The two players decide in advance how many games they will play, which must be an even number. One player becomes the codemaker, the other the codebreaker. The codemaker chooses a pattern of four code pegs. Players decide in advance whether duplicates and blanks are allowed. If so, the codemaker may even choose four same-colored code pegs or four blanks. If blanks are not allowed in the code, the codebreaker may not use blanks in their guesses. The codemaker places the chosen pattern in the four holes covered by the shield, visible to the codemaker but not to the codebreaker.

The codebreaker tries to guess the pattern, in both order and color, within eight to twelve turns. Each guess is made by placing a row of code pegs on the decoding board. Once placed, the codemaker provides feedback by placing from zero to four key pegs in the small holes of the row with the guess. A colored key peg is placed for each code peg from the guess which is correct in both color and position. A white key peg indicates the existence of a correct color code peg placed in the wrong position.

If there are duplicate colors in the guess, they cannot all be awarded a key peg unless they correspond to the same number of duplicate colors in the hidden code. For example, if the hidden code is red-red-blue-blue and the player guesses red-red-red-blue, the codemaker will award two colored key pegs for the two correct reds, nothing for the third red as there is not a third red in the code, and a colored key peg for the blue. No indication is given of the fact that the code also includes a second blue.
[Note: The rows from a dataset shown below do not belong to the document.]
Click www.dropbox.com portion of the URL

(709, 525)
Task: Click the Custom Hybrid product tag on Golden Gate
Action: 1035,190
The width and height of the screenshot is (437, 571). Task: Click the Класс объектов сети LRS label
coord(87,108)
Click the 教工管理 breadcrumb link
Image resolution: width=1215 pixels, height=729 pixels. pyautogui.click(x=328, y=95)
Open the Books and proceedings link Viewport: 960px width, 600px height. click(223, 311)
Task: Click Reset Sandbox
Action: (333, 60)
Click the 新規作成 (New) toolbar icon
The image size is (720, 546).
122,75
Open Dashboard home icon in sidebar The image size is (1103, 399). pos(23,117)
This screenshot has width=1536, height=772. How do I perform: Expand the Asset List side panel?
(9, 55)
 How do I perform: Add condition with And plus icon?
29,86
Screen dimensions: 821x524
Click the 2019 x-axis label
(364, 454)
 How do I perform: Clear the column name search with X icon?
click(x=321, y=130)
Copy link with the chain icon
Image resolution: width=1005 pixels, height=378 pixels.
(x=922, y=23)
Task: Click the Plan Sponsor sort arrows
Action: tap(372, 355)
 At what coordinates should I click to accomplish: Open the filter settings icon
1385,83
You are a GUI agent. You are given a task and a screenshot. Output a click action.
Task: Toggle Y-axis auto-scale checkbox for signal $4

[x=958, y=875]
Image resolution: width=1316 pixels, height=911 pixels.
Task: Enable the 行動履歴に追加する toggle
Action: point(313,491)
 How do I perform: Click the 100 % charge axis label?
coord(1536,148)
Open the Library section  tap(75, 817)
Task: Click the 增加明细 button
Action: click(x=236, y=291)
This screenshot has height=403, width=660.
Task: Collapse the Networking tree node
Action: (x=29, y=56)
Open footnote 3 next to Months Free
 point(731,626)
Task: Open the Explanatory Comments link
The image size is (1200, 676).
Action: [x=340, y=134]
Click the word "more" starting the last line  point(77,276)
Once feedback is provided, another guess is made; guesses and feedback continue to alternate until either the codebreaker guesses correctly, or all rows on the decoding board are full.

Traditionally, players can only earn points when playing as the codemaker. The codemaker gets one point for each guess the codebreaker makes. An extra point is earned by the codemaker if the codebreaker is unable to guess the exact pattern within the given number of turns. (An alternative is to score based on the number of key pegs placed.) The winner is the one who has the most points after the agreed-upon number of games are played.

Other rules may be specified.

History

The game is based on an older, paper based game called Bulls and Cows. A computer adaptation of it was run in the 1960s on Cambridge University’s Titan computer system, where it was called 'MOO'. This version was written by Frank King. There was also another version for the TSS/8 time sharing system, written by J.S. Felton and finally a version for the Multics system at MIT by Jerrold Grochow.

The modern game with pegs was invented in 1970 by Mordecai Meirowitz, an Israeli postmaster and telecommunications expert. Meirowitz presented the idea to many major toy companies but, after showing it at the Nuremberg International Toy Fair, it was picked up by a plastics company, Invicta Plastics, based near Leicester, UK. Invicta purchased all the rights to the game and the founder, Edward Jones-Fenleigh, refined the game further. It was released in 1971–2.

Since 1971, the rights to Mastermind have been held by Invicta Plastics. (Invicta always named the game Master Mind.) They originally manufactured it themselves, though they have since licensed its manufacture to Hasbro worldwide, with the exception of Pressman Toys and Orda Industries who have the manufacturing rights to the United States and Israel, respectively.

Starting in 1973, the game box featured a photograph of a man in a suit jacket seated in the foreground, with a young Asian woman standing behind him. The two amateur models (Bill Woodward and Cecilia Fung) reunited in June 2003 to pose for another publicity photo.

Algorithms and strategies
Before asking for a best strategy of the codebreaker one has to define what is the meaning of "best": The minimal number of moves can be analyzed under the conditions of worst and average case and in the sense of a minimax value of a zero-sum game in game theory.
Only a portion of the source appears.